Designed to replace the aging S80, the S90 will take the form of a large four-door sedan whose overall design will be inspired by the recently-introduced second-generation XC90. The S90 will be decidedly more upscale than the S80, and it will likely spawn a long-wheelbase model designed primarily for buyers in China. However, Volvo has hinted the stretched S90 L could be offered in the United States and in select markets on the Old Continent if there is enough demand from buyers.

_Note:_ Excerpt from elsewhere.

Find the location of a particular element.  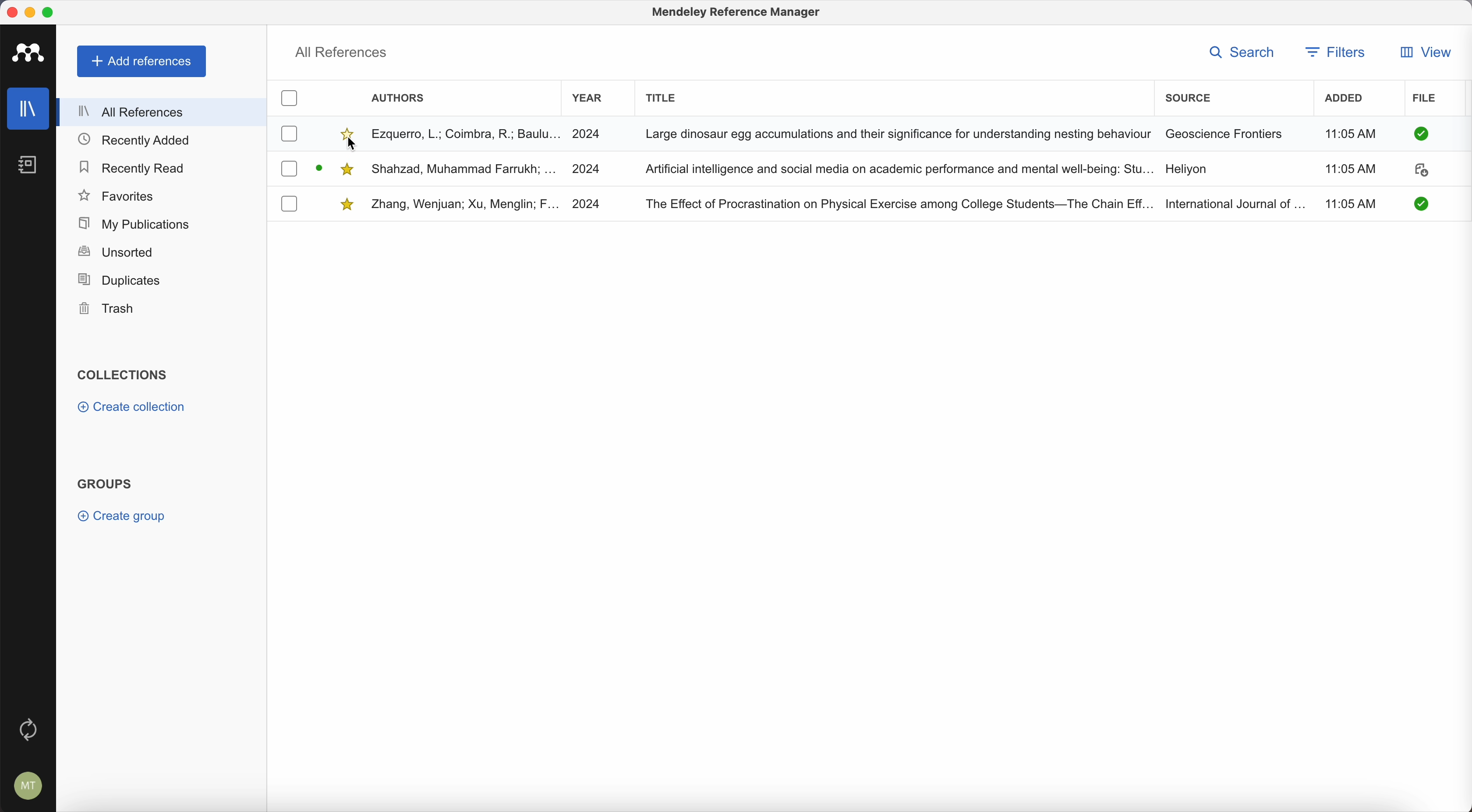

checkbox is located at coordinates (290, 169).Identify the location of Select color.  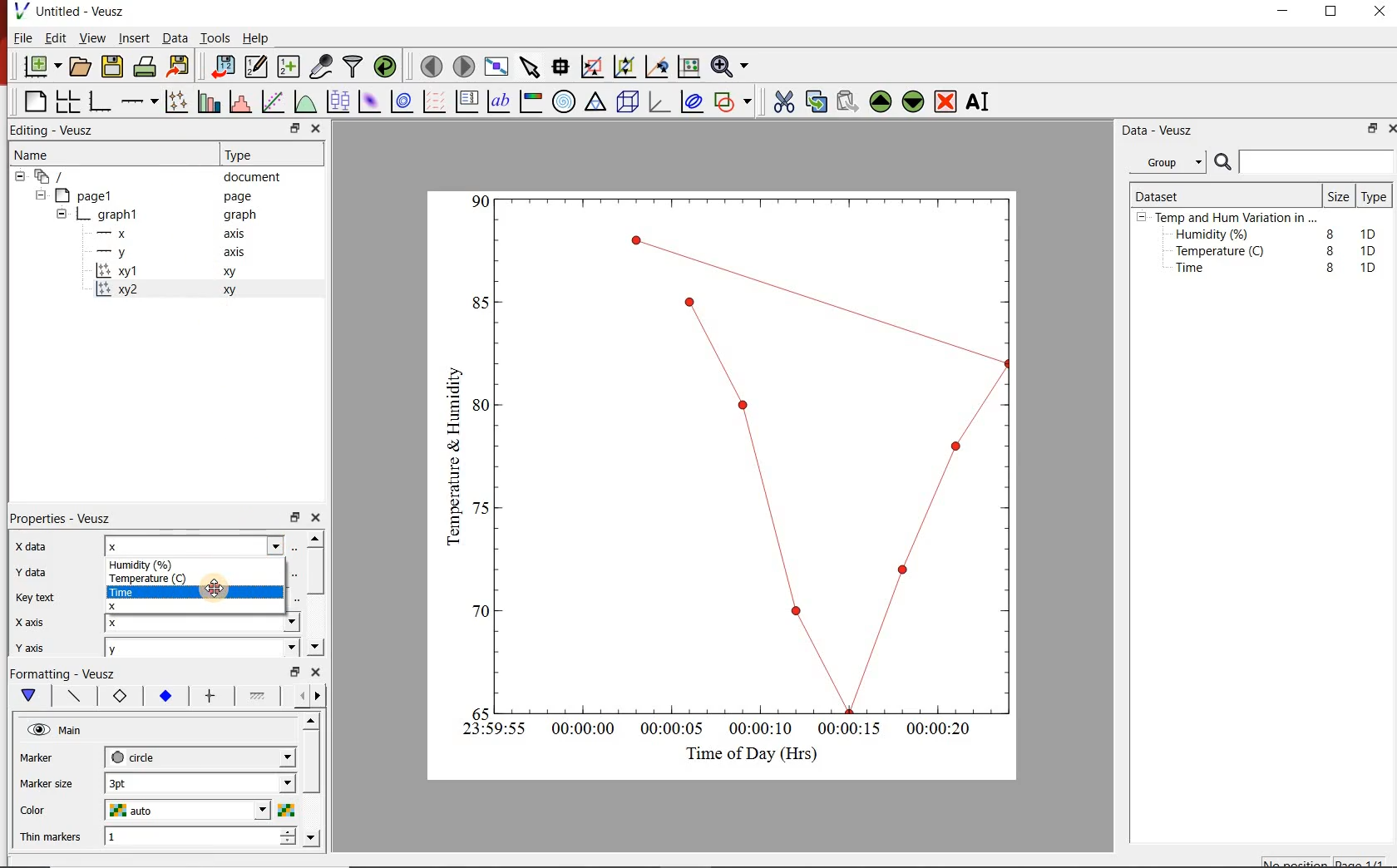
(287, 810).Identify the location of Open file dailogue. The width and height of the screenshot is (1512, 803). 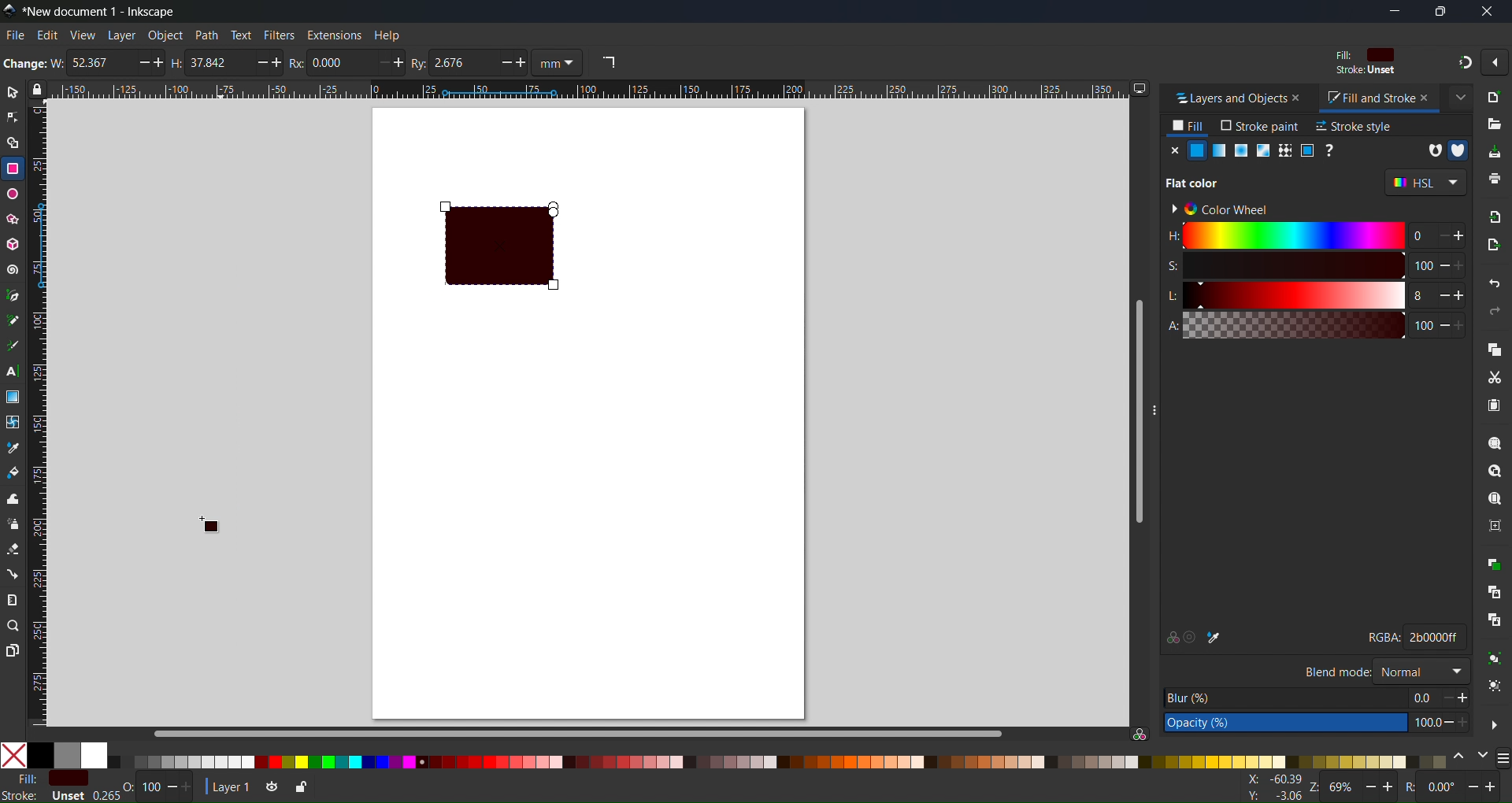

The S90 will ride on an evolution of the modular Scalable Product Architecture (SPA) platform that underpins the 2015 XC90, and the two cars will share the bulk of their mechanical components. Base and mid-range versions of the upcoming sedan will be offered with a wide array of gasoline- and diesel-burning four-cylinder engines sourced from Volvo’s Drive-E family, while the range-topping model will pack an efficient gasoline-electric plug-in hybrid drivetrain. An eight-speed automatic transmission will come standard all across the board.
“We will never have V12 or V8 engines. I think Mercedes will not see this as a S-Class competitor,” explained Samuelsson in an interview with Australian magazine Motoring. Another executive revealed to the same source that the S90 is being developed to fight head-to-head against the Mercedes-Benz E-Class and the BMW 5-Series.
The Volvo S90 is scheduled to go on sale late next year, meaning it could be presented to the public at next year’s edition of the Frankfurt Motor Show. Additional information about the company’s new sedan will emerge over the coming months.